Collected data entries:
■ ■ ■ ■

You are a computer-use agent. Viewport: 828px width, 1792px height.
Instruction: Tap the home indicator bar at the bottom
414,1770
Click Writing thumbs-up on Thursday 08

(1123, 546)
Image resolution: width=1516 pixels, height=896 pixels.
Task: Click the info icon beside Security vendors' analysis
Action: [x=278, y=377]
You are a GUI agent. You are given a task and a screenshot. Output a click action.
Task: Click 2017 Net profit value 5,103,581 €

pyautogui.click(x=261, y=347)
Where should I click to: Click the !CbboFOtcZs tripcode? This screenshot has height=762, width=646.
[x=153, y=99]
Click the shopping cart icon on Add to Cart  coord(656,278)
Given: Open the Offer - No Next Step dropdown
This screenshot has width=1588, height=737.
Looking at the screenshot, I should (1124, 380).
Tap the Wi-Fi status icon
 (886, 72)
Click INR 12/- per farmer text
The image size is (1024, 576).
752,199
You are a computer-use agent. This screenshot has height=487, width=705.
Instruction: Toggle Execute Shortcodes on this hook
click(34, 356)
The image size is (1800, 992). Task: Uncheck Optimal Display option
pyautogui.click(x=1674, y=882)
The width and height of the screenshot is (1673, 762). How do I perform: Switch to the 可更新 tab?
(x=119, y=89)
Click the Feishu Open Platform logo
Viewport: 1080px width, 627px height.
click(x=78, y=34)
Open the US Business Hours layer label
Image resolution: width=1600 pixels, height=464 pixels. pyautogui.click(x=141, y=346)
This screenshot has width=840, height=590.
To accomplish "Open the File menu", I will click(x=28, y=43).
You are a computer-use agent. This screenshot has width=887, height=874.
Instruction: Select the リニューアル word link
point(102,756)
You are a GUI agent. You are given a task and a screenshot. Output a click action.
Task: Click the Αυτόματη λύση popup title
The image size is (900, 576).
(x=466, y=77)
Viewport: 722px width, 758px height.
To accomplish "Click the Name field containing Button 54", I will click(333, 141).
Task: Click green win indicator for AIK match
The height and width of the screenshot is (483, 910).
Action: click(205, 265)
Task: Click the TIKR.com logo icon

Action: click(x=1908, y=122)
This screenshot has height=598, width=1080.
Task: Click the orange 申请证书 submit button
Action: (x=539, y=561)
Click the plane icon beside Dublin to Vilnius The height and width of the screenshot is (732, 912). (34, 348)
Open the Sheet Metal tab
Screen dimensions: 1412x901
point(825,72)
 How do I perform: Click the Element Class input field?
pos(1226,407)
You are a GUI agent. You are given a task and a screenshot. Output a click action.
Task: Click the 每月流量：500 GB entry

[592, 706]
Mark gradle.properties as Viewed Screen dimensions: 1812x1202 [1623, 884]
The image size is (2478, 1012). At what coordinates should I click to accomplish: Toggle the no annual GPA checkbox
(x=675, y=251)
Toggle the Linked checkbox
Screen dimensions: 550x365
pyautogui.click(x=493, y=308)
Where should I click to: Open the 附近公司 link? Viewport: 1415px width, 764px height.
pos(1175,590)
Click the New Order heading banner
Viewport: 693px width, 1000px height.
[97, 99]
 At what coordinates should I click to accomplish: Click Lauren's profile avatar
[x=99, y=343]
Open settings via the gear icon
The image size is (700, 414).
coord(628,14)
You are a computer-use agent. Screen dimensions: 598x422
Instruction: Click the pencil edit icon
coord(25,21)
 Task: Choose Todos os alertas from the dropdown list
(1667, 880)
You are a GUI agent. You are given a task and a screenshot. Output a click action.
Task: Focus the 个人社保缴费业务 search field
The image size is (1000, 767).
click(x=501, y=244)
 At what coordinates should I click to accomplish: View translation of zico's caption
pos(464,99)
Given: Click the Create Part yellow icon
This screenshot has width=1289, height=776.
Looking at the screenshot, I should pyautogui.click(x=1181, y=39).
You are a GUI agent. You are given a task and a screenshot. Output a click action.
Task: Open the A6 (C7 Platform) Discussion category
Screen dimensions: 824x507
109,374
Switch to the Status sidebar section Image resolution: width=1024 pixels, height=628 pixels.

■ ■ ■ ■

▶ _WHAT THE EXERCISE ASKS_
Exact copies of all entries are what's needed here.

▶ _SOLUTION_
You are a computer-use agent. Viewport: 828px width, 1792px height.
Instruction: Tap the home indicator bar at the bottom
414,1770
Click Writing thumbs-up on Thursday 08

(1123, 546)
Image resolution: width=1516 pixels, height=896 pixels.
Task: Click the info icon beside Security vendors' analysis
Action: [x=278, y=377]
You are a GUI agent. You are given a task and a screenshot. Output a click action.
Task: Click 2017 Net profit value 5,103,581 €

pyautogui.click(x=261, y=347)
Where should I click to: Click the !CbboFOtcZs tripcode? This screenshot has height=762, width=646.
[x=153, y=99]
Click the shopping cart icon on Add to Cart  coord(656,278)
Given: Open the Offer - No Next Step dropdown
This screenshot has width=1588, height=737.
Looking at the screenshot, I should (1124, 380).
Tap the Wi-Fi status icon
 (886, 72)
Click INR 12/- per farmer text
The image size is (1024, 576).
752,199
You are a computer-use agent. This screenshot has height=487, width=705.
Instruction: Toggle Execute Shortcodes on this hook
click(34, 356)
The image size is (1800, 992). Task: Uncheck Optimal Display option
pyautogui.click(x=1674, y=882)
The width and height of the screenshot is (1673, 762). How do I perform: Switch to the 可更新 tab?
(x=119, y=89)
Click the Feishu Open Platform logo
Viewport: 1080px width, 627px height.
click(x=78, y=34)
Open the US Business Hours layer label
Image resolution: width=1600 pixels, height=464 pixels. pyautogui.click(x=141, y=346)
This screenshot has width=840, height=590.
To accomplish "Open the File menu", I will click(x=28, y=43).
You are a computer-use agent. This screenshot has width=887, height=874.
Instruction: Select the リニューアル word link
point(102,756)
You are a GUI agent. You are given a task and a screenshot. Output a click action.
Task: Click the Αυτόματη λύση popup title
The image size is (900, 576).
(x=466, y=77)
Viewport: 722px width, 758px height.
To accomplish "Click the Name field containing Button 54", I will click(333, 141).
Task: Click green win indicator for AIK match
The height and width of the screenshot is (483, 910).
Action: click(205, 265)
Task: Click the TIKR.com logo icon

Action: click(x=1908, y=122)
This screenshot has height=598, width=1080.
Task: Click the orange 申请证书 submit button
Action: (x=539, y=561)
Click the plane icon beside Dublin to Vilnius The height and width of the screenshot is (732, 912). (34, 348)
Open the Sheet Metal tab
Screen dimensions: 1412x901
point(825,72)
 How do I perform: Click the Element Class input field?
pos(1226,407)
You are a GUI agent. You are given a task and a screenshot. Output a click action.
Task: Click the 每月流量：500 GB entry

[592, 706]
Mark gradle.properties as Viewed Screen dimensions: 1812x1202 [1623, 884]
The image size is (2478, 1012). At what coordinates should I click to accomplish: Toggle the no annual GPA checkbox
(x=675, y=251)
Toggle the Linked checkbox
Screen dimensions: 550x365
pyautogui.click(x=493, y=308)
Where should I click to: Open the 附近公司 link? Viewport: 1415px width, 764px height.
pos(1175,590)
Click the New Order heading banner
Viewport: 693px width, 1000px height.
[97, 99]
 At what coordinates should I click to accomplish: Click Lauren's profile avatar
[x=99, y=343]
Open settings via the gear icon
The image size is (700, 414).
coord(628,14)
You are a computer-use agent. Screen dimensions: 598x422
Instruction: Click the pencil edit icon
coord(25,21)
 Task: Choose Todos os alertas from the dropdown list
(1667, 880)
You are a GUI agent. You are given a task and a screenshot. Output a click action.
Task: Focus the 个人社保缴费业务 search field
The image size is (1000, 767).
click(x=501, y=244)
 At what coordinates should I click to accomplish: View translation of zico's caption
pos(464,99)
Given: Click the Create Part yellow icon
This screenshot has width=1289, height=776.
Looking at the screenshot, I should pyautogui.click(x=1181, y=39).
You are a GUI agent. You are given a task and a screenshot. Output a click action.
Task: Open the A6 (C7 Platform) Discussion category
Screen dimensions: 824x507
109,374
Switch to the Status sidebar section Image resolution: width=1024 pixels, height=628 pixels.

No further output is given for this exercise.